Image analysis. The confocal images were analyzed by using the dilation method of capacity fractal dimension analysis; the NIH Image package provides a macro for this analysis and the necessary software (available at ftp://zippy.nimh.nih.gov/pub/nih-image) to prepare the image for analysis as follows. Single focal planes of the confocal images were first inverted to provide a dark image of the microtubules on a light background (Fig. 2A, left). This image was converted to a binary image (black and white, no gray) containing only the outlines of the microtubules by first convolving the image with the 13 × 13 pixel "hat filter" (provided with NIH Image) to detect the edges of the microtubule filaments and then converting the image to a binary outlined image (Fig. 2A, middle). The macro for fractal analysis by the dilation method calculated the area (A) and perimeter for successively larger kernel sizes (k) used to define the outline of the microtubules (shown for the first three dilations in Fig. 2A, right). From these data, the slope (Sk) of log(A) vs. log(k) for each successive pair of kernel sizes was calculated, and the fractal dimension is Dk = 2 - Sk. The fold change in microtubule complexity of each sample with head-down tilt is the ratio of the fractional portions of D. Thus, for each Dk in control and treatment groups, the fold change is the ratio calculated from the fractional portions of each sample Dk and the control mean Dk.


Fig. 2. A: demonstration of dilation method of fractal dimension calculation. An inverted two-tone image (left) is outlined (middle), and outline border is successively dilated with kernels of increasing size (shown for 1st 3 dilations in right). Slope of log(area) vs. log(kernel diameter) allows calculation of fractal dimension (see MATERIALS AND METHODS). B: when a test image is used, intersection of image border with structure in the image has little effect on calculated fractal dimension (D).
[View Larger Version of this Image (81K GIF file)]

To explore the significance of "edge effects" arising from finite image size and the variable degree to which microtubule images may occupy the field, we tested the dilation method on the Koch "box" (Fig. 2B), a purely fractal structure having a theoretical fractal dimension of log(7)/log(3) (~1.771) (7). Owing to the finite pixel structure of the image, the calculated dimension using the dilation method is 1.88; an alternative method of calculating the fractal dimension by box counting (6) also yields a fractal dimension of 1.88. When the Koch box is partially moved out of the image so that the remaining portion is touching the edge (Fig. 2B, right), there is a small increase in the calculated fractal dimension to 1.89.

Both the mean and the distribution of the fluorescence intensity from microtubule bundles or actin filaments was measured in a 100 × 100 pixel area containing structures in the plane of focus. The distribution of the fluorescence intensity was obtained by averaging the sample distributions in the 10,000 square pixel area.
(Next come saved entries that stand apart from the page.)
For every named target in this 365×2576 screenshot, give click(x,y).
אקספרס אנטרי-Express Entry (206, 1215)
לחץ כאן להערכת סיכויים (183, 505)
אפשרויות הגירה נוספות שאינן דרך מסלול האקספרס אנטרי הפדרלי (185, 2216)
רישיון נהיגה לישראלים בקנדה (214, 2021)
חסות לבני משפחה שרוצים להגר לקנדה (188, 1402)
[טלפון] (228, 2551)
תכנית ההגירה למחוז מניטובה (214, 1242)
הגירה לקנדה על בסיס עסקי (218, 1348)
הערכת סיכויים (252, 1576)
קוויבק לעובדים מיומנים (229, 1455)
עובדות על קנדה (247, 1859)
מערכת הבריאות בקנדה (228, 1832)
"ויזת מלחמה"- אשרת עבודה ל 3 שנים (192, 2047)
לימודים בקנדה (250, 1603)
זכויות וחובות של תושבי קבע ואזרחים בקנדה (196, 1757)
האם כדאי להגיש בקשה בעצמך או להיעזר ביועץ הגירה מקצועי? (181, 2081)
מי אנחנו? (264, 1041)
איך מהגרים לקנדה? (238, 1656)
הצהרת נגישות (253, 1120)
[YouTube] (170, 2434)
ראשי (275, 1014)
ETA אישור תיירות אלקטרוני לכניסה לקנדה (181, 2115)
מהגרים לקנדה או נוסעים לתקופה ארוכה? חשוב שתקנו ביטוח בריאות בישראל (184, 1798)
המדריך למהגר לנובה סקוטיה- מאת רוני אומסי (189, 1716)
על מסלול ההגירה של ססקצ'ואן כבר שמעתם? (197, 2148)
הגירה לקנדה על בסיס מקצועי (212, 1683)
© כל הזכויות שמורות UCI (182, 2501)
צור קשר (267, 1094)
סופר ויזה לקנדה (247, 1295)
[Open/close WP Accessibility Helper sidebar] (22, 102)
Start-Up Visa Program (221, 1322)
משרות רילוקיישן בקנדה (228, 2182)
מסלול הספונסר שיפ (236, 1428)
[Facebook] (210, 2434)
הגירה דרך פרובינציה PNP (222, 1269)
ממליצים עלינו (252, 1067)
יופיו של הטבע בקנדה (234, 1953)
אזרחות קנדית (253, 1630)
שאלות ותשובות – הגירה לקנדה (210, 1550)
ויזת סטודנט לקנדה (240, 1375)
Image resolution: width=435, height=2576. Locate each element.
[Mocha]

The mean intensity was obtained from the weighted averages (the product of the number of pixels and the intensity of the pixels) for each of the samples.

Statistical analyses. Differences between groups for fractal dimension in the region of self-similarity [i.e., linearity of log(A) vs. log(k)] were determined by regression analysis. Differences between groups in fractal dimension over the entire range of k and in the fold change in complexity were determined by two-way analysis of variance and the Kolmogorov-Smirnov test for differences in distributions. Differences between groups in microtubule diameter distribution statistics (median, kurtosis, skewness) were determined by calculating the t-statistic (18). Differences were considered significant if P < 0.05.


RESULTS

The confocal microscope images of Fig. 1 show the typical alteration of the microtubule cytoskeleton observed within the first 18 h of head-down tilt. Multiple planes of focus were combined into single images in Fig. 1, so that the depth of the tissue was visualized (single focal planes were used for the quantitative analysis). There are two immediate observations of the microtubule organization: less distinct branching and a restructuring of the large microtubule bundles from the long axis of the myocytes to a more evenly distributed orientation. The total amount of tubulin detectable by the fluorescein colchicine was not different between treatment groups [70 ± 70 vs. 80 ± 33 (SE) fluorescence units, on a scale of 0-256, for control and 18-h head-down tilt, respectively; n = 6].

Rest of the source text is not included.